I hadn’t been to Paradise in 20 years. Its reputation for antiques back then was the lure, though I don’t remember buying anything. Packing espresso, we drove the hour and a quarter down into the Sacramento Valley and then north, up some narrow roads into what’s left of the town, the roadsides and surrounding hills getting steadily blacker as we went. Your president called Paradise “Pleasure” when he visited after the fire, and that’s all I’m going to say about that. Some people’s hideously self-revealing mental bloopers do not need to be analyzed here.
It was worse than I expected. First of all, it still smelled like smoke six months after the fire was out. I don’t know how that’s even possible, given the rainy winter we’ve had. Smoke and pine, because there were dozens of huge yellow machines felling and chopping and stacking up pine trees everywhere, and trucks taking them away. We’d passed several big staging areas on the way in, which Sandy said were for the trees being removed, but again, I hadn’t understood the magnitude. I hadn’t understood anything. After we’d driven around for twenty minutes, looking at charred remnants of houses, gas stations, and banks, I almost asked her to stop the car so I could get out and throw up. The smell and the emotions together were a rough combo.
As more and more of our lives are experienced via screens instead of in person, I think it’s good to remember to go out and see things for ourselves when we can.
My town, Nevada City, appears on every top 10 list of the next locations likely to be hit by wildfire. We’re doing a lot of work to try to make things safer before fire season: we’ve even hired herds of goats to eat the brush between the trees. But it’s very hard to comprehend, when something is whole, how much of it will disappear after a big disaster. The human imagination does not easily dismantle the things it relies on for stability. Which is another reason everyone I know should go down and look at Paradise. Some buildings are still standing and look completely out of place. Many streets have only brick chimneys left to show where the houses once stood, chimneys that now look like gravestones.
Since it’s spring, daffodils had popped up in their usual spots, which made the scene better but also worse, for the stark contrast. Only recently had residents been allowed back in to deal with the remains of their lives. In some places people were still walking around in hazmat suits.
Sandy drove us past the Safeway, which only looks like a grocery store because there’s a line of carts out front all melted together. It could have been any big one-story building: a skating rink, a police station.

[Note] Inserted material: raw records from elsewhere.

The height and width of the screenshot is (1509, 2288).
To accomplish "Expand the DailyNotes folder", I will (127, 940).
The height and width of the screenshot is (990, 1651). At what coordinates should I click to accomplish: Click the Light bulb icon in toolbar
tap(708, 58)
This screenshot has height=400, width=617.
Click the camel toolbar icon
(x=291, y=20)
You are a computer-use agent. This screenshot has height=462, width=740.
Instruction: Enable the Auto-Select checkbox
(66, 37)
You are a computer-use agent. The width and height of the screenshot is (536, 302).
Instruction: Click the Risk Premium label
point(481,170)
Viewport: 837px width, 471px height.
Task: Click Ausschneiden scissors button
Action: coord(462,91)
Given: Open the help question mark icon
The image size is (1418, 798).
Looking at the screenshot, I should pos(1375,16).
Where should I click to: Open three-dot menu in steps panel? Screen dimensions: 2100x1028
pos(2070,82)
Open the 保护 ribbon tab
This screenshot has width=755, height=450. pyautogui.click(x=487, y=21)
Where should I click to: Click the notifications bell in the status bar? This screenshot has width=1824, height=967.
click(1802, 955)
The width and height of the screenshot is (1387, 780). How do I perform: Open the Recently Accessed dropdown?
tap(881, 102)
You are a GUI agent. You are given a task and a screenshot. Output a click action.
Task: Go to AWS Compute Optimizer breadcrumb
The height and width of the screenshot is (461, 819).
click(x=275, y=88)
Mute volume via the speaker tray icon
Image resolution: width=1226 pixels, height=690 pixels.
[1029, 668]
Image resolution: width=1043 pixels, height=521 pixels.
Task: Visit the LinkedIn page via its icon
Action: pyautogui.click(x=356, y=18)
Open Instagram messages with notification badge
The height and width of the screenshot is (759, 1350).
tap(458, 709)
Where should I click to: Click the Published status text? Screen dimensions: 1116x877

There’s a lot of social media hubbub about rebuilding Paradise. I don’t know how that’s going to work, I really don’t. Even the people who are okay have a hard time getting what they need from the shops they used to frequent. Either those are burned out or there aren’t enough customers left to support them as ongoing businesses, and they have to close. The people left in town have to drive much longer distances to get their supplies, and that makes it harder for them to stay. Paradise was a town of retirees, so multiply all this by the extra hardship of fixed incomes and limited mobility.
It was weird to drive around there, almost too intimate, as if we were looking closer into people’s lives than we should be.
Sandy said, “It does look bad, but it’s so much better than last month!” This made no sense, but she explained that a lot of the burned trees and telephone poles were gone, the wires cleared out, the wreckage of buildings already taken away. I don’t know where they take it. That’s another issue. I know 20,000 people have moved from Paradise to the nearby college town of Chico and rented all the apartments and houses there. Some are still living in tents because FEMA hasn’t come through yet. Some have rented up in our county and even farther away.
We stopped at a lunch place Sandy likes in Oroville, on the way home. The grass was green, the trees were leafing out in that electric way of theirs, meadows of blue and yellow wildflowers covered the hills. Your basic California spring gorgeousness. Here we are, I thought. We have enough money to buy lunch. We’re driving a car that runs, and we both have houses to go back to, even if mine is sort of a mess. Our local grocery stores are intact, and the movie theaters, the gas stations.
I’m hyper aware of what could be lost after seeing Paradise today, but how long will that last? How do people remember to be grateful for this stuff that just seems so ordinary, and not take it for granted?